Sometimes it's hard to stick to the idea that everything does happen for a reason.
I hold strong onto the idea that every thing -- every minute, little thing that happens is part of a much larger song and dance, spanning backwards and forwards in time in a way that we cannot even begin to understand. I believe in the domino effect of our actions and I believe that sometimes our most important action will simply to be the catalyst for a completely different set of actions.
It's hard to hold onto that sometimes. It's hard to look at the child soldiers in the Congo and the civil war in Syria and go, "Yup, it's all for a reason."
I got a call this morning from a close friend. Our friend's mother has been battling cancer for a year or so now. There have been moments of hope, moments of desperation, moments where we swore it would all get better and moments where we prepared to make funeral arrangements. Yesterday, the doctors told her that her body was no longer responding to chemo and that she had pneumonia. Because of the chemo treatment completely wiping out her immune system, she has been given days to live.
It's something that I haven't fully processed. This is the fourth friend whose mother was diagnosed with cancer in the last two years. Only one of those mothers is now in remission. Two are gone, and I fear it's only a matter of time now.
Again, it seems really silly to compare genocide and torture with the course of one person's life ending by quasi-natural reasons. But it's the same idea behind, "It's sad when a village of people dies. It's tragedy when I stub my toe." This affects me personally, and therefore makes it 1000x worse.
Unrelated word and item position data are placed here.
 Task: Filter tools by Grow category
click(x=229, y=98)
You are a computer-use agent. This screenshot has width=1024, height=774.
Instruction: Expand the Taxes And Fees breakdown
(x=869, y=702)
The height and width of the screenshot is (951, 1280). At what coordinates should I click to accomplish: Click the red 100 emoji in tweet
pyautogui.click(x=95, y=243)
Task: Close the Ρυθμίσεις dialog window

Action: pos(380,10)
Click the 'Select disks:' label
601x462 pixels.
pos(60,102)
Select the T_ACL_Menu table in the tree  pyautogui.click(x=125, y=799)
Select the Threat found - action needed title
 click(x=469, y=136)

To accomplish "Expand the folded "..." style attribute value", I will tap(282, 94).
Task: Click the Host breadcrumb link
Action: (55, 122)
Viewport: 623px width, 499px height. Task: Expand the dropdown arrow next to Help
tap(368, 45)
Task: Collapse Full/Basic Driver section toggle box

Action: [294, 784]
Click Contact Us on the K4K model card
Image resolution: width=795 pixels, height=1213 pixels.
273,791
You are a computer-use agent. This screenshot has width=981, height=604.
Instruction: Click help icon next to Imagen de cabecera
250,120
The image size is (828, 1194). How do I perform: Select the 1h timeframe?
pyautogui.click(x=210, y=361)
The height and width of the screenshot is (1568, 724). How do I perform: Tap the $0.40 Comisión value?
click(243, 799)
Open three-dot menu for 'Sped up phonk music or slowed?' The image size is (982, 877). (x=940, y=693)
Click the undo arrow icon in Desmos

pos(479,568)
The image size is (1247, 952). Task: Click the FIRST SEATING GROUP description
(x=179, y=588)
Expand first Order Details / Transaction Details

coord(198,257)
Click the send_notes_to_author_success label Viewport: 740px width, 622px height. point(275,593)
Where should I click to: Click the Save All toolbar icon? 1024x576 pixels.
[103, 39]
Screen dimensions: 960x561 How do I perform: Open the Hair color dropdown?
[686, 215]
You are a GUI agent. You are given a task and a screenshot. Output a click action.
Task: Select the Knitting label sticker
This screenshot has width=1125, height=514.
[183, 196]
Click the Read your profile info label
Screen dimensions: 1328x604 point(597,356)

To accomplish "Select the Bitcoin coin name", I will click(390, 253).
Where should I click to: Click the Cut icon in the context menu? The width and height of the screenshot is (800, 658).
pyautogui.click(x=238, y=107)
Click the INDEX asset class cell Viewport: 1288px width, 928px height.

I think the hardest part of believing that it all happens for a reason is the idea that our lives might have a smaller purpose than we can even fathom. That the ripples are so tiny in the great scheme of things that it doesn't matter that each eventually weaves it way around everyone else's. What if this death's only meaning is to shape one person's particular way of acting, so that they act in a different way around this other person, who goes off and does this or that thing, and so on and so forth. What is more frightening: that it has no meaning or that the meaning is so small and complex that it's almost harder to process than nothing at all?
It's been snowing heavily this morning. The birds from the forest have been dancing around my backyard, pecking through the snow for whatever food they can find. Morning doves and cardinals and sparrows and finches. They all look so beautiful as they desperately search for food against the white backdrop. A few of them probably won't survive the storm. And the others birds won't be burdened with wondering why -- if there is a why -- they are around when the others are not.